[Start Data entries]

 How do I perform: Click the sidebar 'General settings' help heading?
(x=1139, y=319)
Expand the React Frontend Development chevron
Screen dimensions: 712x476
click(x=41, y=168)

[End Data entries]

Exercise prompt: Reproduce each of the items above verbatim, preserving every line as it appears.

Expected output:
 How do I perform: Click the sidebar 'General settings' help heading?
(x=1139, y=319)
Expand the React Frontend Development chevron
Screen dimensions: 712x476
click(x=41, y=168)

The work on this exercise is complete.